For housing I was lucky enough to find a basement apartment owned by a gay couple to rent that not only is ground floor but has a kitchen and even AC! It was very expensive at $3,400 but it’s centrally located in San Francisco so I can easily make it from the hospital and to my follow up appointments without sitting in traffic. I’ll be staying for a full month since I need to arrive 5 days prior to surgery for my pre-op and stay for 3 weeks after for post-op check ins before I’m cleared to travel. I’m really hoping that I can handle the 800 mile drive home without too much pain since I don’t feel very safe about airports right now.

I’m in the final countdown period and I am so excited! Thank you to all my friends who donated over $2,500 to make this happen. And I couldn’t do this without the support of my wonderful spouse who will be my caretaker after surgery. I guess you could say it takes a village to make a vagina.

Surgical Consults

I have a date for gender confirmation surgery! August 3rd, 2020.

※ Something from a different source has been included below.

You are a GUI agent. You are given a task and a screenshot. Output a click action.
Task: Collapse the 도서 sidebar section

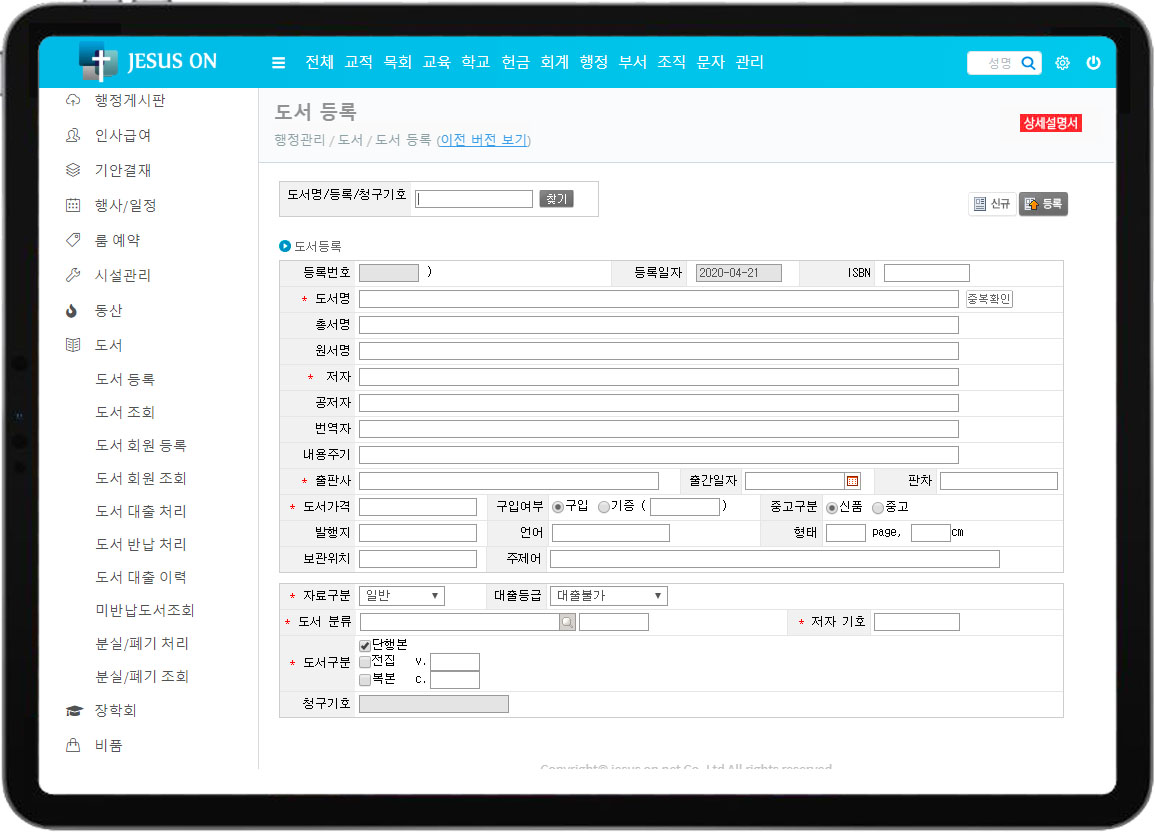pyautogui.click(x=108, y=345)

I’ve decided to go with Dr. Heidi Wittenberg for my vaginoplasty. She is who I have been researching for the past year and my consultation with her last week confirmed that she is everything I had been hoping for. Her staff were all wonderful and friendly. And she was very approachable with a great bedside manner and excellent at explaining the process and answering questions. She seems very factual and will be straightforward with the risks and complications. She also has the training in alternate techniques such as peritoneal pull through that would allow her to perform a revision surgery with the latest technology if that was needed. More importantly, she feels like someone I can trust completely and it makes sense to me to have a woman with a background in gynecology and urology doing my care.

I did do a second consultation while I was in San Francisco with Dr. Thomas Satterwhite who trained with Dr. Wittenberg at Brownstein and Crane. He comes highly recommended from friends but I didn’t have the greatest experience with him. In both his intro video and in person he was very fixated on BMI (Body Mass Index) and treated it as medical fact, despite the vast body of evidence that it is wildly inaccurate, scientifically useless, and never intended by the creator to be used on an individual basis. He brought it up multiple times in my 20 minute consult to warn me that if I gained 10 lbs before next summer, I would be ineligible for the surgery. And yes, I have what many people would consider excess fat around my belly, but I am not objectively that fat of a person. I am tall and large and I am built that way naturally. In fact, I am pretty average in build for a white American.

If I, who have quite a bit of relative privilege, am receiving this much fat phobia from him, how much more pronounced would that be for the many trans people who are larger than me? And if he puts stock in pseudoscience like the BMI, what other areas does he make inaccurate conclusions in? To me, this is the kind of thing I would expect from a plastic surgeon that makes money off of fatphobia. And maybe that’s his background, but I’m not giving him money to support that. Even if he was the best surgeon around. Luckily, I have choices.

Now I’m not saying other people haven’t had wonderful experiences with Satterwhite, but I loved Wittenberg and I’m excited to be having her do my surgery. Next up, I am submitting documentation to get laser hair removal done on my genitals to prepare the area for surgery. Then I need to get 3 letters from my physician, therapist, and a PhD level psychiatrist because my insurance still goes by the outdated WPATH standards of medical gatekeeping.

In the meantime, I’m starting my countdown now for surgery. 377 days!